Second, I have no concerns about Jackson entering the 2026 season. I do, however, have questions about his backups. Who will emerge as Ohio State’s RB2 this fall? It was Isaiah West late last season, but the Buckeyes now have Florida transfer Ja’Kobi Jackson and potential freshman phenom Legend Bey to think about.
We’ll likely see a committee in the season opener against Ball State, but it will be interesting to see who Ryan Day and Carlos Locklyn lean on when the Buckeyes travel to Austin for a top-tier showdown with Texas on Sept. 12.
I’M #NOTICING… Ohio State has named Dudes of the Week twice this summer — and Luke Montgomery has been featured both times.
The veteran Ohio State offensive lineman earned his second honor this week alongside Alabama transfer defensive end Qua Russaw, walk-on defensive back Ryan Rudzinski and walk-on offensive lineman Jaxon Powell.
Dudes of the Week
— Ohio State Football (@OhioStateFB) June 18, 2026
@lukeMonty8
@rudzinski_ryan
@QuaRussaw
@JaxonPo97150467 pic.twitter.com/8N9h7haIZl
Montgomery started all 14 of Ohio State’s games in 2025, logging 870 snaps and earning a 73.7 overall grade from Pro Football Focus. He went on to earn second-team All-Big Ten honors after the season, while the American Football Coaches Association named him a second-team All-American.

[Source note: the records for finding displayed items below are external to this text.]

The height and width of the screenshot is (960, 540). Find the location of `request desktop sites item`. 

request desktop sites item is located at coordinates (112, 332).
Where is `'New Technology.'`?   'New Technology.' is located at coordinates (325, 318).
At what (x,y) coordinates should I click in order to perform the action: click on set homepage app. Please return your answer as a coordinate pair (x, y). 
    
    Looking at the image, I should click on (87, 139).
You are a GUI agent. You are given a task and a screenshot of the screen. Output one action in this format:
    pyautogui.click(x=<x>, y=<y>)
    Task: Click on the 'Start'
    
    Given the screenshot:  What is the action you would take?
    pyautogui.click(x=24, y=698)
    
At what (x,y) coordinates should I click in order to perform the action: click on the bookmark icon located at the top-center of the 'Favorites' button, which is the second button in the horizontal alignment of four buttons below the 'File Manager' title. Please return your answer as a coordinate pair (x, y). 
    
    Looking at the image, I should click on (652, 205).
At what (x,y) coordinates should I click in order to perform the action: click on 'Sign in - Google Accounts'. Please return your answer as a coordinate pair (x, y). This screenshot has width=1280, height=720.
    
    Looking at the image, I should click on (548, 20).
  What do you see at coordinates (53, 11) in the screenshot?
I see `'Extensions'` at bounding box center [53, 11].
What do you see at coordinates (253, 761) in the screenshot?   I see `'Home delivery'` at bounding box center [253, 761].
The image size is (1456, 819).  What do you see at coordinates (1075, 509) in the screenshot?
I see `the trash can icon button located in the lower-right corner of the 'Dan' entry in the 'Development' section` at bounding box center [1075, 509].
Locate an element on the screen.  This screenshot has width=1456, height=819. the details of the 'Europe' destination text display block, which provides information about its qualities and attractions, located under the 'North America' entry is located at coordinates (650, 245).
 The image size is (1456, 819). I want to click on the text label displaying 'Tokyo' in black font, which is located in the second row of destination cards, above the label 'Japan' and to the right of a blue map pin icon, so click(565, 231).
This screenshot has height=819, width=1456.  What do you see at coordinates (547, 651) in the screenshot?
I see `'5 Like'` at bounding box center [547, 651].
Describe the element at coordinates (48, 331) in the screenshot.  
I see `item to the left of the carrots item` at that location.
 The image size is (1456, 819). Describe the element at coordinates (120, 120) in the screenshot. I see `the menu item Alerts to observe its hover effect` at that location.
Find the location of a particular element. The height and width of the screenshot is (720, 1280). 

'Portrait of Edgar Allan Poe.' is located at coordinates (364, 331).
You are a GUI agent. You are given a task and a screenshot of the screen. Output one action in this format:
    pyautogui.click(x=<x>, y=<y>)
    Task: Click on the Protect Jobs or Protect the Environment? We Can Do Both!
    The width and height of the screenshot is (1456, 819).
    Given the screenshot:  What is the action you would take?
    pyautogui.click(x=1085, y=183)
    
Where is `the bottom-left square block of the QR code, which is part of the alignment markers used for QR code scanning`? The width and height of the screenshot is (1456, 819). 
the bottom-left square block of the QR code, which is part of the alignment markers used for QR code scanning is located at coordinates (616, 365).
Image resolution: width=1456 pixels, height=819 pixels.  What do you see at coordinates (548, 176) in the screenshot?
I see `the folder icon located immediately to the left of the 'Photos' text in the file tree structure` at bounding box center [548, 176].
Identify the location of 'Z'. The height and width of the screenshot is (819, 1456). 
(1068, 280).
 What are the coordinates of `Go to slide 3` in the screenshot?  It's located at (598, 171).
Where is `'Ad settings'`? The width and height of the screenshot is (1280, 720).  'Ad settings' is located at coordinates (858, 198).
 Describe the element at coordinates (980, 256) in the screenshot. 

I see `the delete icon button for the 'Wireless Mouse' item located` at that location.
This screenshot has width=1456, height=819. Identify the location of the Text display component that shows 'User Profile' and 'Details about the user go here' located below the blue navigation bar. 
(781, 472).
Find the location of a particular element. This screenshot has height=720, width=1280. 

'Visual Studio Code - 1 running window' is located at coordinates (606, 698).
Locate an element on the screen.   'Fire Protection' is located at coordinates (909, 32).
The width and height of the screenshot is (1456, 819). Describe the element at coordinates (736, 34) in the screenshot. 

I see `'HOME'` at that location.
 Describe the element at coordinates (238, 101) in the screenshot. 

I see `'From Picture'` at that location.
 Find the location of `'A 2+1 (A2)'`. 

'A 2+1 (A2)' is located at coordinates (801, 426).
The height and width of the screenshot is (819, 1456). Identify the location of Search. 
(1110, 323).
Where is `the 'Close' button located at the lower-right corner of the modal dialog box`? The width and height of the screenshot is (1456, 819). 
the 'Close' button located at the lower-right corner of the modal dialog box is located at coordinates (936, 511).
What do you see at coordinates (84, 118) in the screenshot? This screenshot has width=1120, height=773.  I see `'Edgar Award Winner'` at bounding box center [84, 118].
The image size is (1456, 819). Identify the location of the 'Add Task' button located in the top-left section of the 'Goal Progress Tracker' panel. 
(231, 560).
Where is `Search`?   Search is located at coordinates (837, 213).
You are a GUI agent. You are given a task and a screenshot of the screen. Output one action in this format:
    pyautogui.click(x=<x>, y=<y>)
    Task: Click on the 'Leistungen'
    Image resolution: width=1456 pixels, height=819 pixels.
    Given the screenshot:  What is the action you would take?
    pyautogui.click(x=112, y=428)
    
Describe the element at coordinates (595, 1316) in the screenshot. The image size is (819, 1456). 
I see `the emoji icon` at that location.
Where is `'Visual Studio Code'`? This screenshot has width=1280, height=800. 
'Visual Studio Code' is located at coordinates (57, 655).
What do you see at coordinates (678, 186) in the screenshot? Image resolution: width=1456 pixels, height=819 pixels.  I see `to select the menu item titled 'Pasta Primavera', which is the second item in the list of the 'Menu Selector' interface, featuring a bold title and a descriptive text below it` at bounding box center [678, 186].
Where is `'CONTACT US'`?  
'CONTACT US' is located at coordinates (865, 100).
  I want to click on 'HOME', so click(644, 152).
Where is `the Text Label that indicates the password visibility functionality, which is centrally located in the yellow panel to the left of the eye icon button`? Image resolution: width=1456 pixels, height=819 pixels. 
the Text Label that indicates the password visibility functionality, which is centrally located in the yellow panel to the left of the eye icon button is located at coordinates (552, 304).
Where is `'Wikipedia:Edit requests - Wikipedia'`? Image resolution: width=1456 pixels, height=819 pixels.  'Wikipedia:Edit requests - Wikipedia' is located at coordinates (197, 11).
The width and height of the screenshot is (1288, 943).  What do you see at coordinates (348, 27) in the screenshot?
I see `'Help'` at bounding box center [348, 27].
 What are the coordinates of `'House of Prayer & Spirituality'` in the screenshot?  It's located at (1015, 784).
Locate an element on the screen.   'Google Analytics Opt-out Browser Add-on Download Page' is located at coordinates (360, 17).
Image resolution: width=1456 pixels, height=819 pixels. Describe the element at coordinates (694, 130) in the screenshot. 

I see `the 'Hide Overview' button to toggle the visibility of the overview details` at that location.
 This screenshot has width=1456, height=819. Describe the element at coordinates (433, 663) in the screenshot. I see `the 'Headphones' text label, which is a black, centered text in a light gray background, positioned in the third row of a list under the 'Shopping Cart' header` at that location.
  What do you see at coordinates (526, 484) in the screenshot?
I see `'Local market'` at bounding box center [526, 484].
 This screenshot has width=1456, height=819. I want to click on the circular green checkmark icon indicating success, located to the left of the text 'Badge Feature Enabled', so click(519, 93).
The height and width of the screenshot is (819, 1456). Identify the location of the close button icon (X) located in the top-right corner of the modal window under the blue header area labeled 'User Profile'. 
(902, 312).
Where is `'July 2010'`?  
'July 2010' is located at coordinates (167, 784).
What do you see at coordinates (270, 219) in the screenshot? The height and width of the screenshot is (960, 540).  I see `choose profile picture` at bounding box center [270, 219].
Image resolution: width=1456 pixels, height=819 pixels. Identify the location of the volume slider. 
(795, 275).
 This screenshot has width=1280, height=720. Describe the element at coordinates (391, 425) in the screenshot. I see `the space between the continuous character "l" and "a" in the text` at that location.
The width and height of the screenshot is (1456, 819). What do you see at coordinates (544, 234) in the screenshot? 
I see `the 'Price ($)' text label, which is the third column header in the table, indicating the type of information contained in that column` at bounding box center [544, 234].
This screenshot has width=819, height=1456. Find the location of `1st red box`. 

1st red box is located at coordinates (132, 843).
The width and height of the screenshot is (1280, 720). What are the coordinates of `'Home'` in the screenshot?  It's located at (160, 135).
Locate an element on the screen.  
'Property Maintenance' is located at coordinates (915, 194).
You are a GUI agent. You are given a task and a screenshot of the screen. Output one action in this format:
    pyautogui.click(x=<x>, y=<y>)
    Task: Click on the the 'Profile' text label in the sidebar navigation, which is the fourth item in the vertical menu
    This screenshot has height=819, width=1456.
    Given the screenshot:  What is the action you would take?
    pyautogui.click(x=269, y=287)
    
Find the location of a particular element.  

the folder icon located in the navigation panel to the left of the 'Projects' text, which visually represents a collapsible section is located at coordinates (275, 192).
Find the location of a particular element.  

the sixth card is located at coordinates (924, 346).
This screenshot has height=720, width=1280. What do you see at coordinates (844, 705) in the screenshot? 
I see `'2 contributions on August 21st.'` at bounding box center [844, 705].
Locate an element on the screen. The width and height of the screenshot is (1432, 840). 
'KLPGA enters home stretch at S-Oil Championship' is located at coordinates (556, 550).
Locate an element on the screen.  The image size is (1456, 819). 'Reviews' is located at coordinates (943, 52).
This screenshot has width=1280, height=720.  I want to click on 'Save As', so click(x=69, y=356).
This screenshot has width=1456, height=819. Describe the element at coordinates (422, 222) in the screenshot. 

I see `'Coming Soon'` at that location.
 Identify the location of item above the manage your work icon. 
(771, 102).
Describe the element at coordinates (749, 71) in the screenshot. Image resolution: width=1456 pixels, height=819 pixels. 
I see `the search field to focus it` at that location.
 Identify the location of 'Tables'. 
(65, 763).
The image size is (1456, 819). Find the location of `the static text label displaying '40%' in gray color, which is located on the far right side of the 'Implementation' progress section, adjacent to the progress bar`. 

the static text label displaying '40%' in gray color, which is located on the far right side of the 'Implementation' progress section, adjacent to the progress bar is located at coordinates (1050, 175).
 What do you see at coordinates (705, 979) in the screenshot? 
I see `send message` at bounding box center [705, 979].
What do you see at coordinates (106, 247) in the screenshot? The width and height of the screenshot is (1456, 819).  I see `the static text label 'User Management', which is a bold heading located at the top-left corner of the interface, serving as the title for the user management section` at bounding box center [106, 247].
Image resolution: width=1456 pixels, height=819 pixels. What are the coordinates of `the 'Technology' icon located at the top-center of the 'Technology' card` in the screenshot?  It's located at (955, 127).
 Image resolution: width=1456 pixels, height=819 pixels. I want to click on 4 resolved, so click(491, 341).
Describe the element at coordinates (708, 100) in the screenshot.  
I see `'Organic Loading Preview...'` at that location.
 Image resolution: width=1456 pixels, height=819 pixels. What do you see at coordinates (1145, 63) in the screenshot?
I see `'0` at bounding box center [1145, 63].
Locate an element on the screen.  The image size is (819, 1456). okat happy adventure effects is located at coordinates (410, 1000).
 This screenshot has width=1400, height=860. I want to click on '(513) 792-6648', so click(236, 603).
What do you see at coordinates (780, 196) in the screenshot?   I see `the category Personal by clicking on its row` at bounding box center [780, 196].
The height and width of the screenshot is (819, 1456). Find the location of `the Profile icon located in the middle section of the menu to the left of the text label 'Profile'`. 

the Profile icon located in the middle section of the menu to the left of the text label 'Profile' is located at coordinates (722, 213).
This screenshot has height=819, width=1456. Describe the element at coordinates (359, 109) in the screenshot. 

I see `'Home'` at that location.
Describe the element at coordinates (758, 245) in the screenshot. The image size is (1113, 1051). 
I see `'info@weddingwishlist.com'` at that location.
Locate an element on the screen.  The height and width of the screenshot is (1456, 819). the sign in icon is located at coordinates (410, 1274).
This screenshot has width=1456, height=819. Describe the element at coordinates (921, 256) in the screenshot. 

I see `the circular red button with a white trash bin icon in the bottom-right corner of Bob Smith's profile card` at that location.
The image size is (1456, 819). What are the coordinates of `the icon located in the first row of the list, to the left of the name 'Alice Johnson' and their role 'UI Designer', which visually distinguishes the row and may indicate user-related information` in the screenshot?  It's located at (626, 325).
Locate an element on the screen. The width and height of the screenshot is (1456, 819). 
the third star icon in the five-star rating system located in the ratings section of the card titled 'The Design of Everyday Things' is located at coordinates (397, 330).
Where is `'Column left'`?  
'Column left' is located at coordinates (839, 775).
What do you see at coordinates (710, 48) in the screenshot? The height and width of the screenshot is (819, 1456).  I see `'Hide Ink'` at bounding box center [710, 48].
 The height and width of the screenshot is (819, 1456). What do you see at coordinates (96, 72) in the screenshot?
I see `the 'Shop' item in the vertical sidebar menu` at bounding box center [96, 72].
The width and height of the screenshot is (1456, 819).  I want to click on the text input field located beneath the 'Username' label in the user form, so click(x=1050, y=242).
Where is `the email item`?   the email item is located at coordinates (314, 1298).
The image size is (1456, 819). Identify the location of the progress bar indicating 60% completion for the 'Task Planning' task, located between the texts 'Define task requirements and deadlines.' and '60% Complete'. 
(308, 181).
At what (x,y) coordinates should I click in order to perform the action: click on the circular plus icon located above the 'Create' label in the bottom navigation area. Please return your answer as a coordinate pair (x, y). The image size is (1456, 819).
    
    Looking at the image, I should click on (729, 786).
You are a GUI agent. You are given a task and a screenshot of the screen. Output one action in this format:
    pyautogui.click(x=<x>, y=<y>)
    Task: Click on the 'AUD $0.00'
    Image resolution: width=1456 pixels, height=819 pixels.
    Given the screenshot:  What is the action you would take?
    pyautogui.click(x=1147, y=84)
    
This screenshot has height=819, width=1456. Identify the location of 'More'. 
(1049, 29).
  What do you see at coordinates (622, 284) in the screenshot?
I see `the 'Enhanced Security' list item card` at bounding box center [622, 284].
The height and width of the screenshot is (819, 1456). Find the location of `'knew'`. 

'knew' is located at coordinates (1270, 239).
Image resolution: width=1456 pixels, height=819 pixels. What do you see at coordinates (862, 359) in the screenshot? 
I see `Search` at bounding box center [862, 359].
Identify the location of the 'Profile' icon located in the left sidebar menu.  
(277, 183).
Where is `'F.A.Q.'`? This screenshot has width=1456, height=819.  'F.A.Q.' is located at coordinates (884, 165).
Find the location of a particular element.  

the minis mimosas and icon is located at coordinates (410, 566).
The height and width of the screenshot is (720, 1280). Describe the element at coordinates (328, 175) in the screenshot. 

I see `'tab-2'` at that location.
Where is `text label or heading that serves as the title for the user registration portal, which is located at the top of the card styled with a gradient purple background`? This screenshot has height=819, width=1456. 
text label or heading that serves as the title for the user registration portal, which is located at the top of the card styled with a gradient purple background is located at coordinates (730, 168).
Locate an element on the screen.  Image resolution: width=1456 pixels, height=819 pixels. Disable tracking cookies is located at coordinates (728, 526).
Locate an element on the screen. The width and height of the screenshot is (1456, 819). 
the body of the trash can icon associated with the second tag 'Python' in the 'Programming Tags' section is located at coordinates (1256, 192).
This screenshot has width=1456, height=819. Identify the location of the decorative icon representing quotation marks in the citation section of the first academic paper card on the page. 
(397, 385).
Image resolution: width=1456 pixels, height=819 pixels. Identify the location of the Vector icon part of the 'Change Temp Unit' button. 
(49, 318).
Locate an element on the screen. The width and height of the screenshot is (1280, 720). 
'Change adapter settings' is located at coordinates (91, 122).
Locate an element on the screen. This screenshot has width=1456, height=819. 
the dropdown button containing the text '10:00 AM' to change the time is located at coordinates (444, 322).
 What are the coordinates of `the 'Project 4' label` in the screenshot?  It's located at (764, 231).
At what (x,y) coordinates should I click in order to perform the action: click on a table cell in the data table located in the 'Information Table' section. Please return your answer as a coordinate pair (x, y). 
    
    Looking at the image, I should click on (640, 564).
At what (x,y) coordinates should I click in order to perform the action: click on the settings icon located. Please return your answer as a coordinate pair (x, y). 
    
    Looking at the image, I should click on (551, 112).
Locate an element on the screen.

The 6-foot-5, 312-pound lineman looks poised to start at left guard again as a senior. He and Carson Hinzman figure to anchor the interior of an offensive line that will likely feature some combination of Austin Siereveld, Phillip Daniels and Ian Moore rounding out the starting five, though Joshua Padilla and Gabe VanSickle could also push for the right guard spot as they did late last season.
Either way, Montgomery projects as one of Ohio State’s top players up front. He’s already earned preseason All-Big Ten and All-American recognition from Phil Steele and will be in position to add to that list if he and the Buckeyes meet expectations this fall.
Montgomery’s work in the weight room is a strong indicator he’s trending toward that potential in 2026, when he’ll face a loaded slate of defensive fronts from Texas, Iowa, Indiana, USC, Oregon and that Team Up North.
OLYMPIC VILLAGE. Ohio State is PWHLU.
Six Ohio State women's hockey players were selected in the 2026 PWHL Draft on Wednesday, including two first-round picks.
Another successful PWHL Draft for the Buckeyes #GoBucks | #DevelopedHere pic.twitter.com/Sj731gD6pF
— Ohio State Women's Hockey (@OhioStateWHKY) June 18, 2026
Defenseman and captain Emma Peschel was the first Buckeye off the board, going No. 7 overall to the New York Sirens. A first-team All-WCHA selection last season, Peschel recorded 10 goals and 29 assists while anchoring Ohio State's blue line.
Fellow defenseman Sara Swiderski followed shortly after at No. 9 overall to the Minnesota Frost. The breakout senior totaled eight goals and 19 assists in 2025-26, nearly matching the 31 points she combined for across her freshman, sophomore and junior seasons.
Goaltender Andrea Braendli and forward Sloane Mathews weren't far behind, selected at Nos. 15 and 16 overall by Detroit and San Jose, respectively. Both franchises are set to begin play as PWHL expansion teams in 2026-27 and have yet to unveil nicknames.
Brooke Disher became Ohio State's fifth draft pick when the Toronto Sceptres selected her No. 32 overall in the third round, while Hailey MacLeod rounded out the Buckeyes’ half-dozen selections at No. 48 overall to the Montreal Victoire.
Ohio State had 22 players on PWHL rosters in 2025-26, including 21 coached by two-time national champion head coach Nadine Muzerall.
Is that good?
I think that’s good.
SONG OF THE DAY. "Brain Stew/Jaded" - Green Day.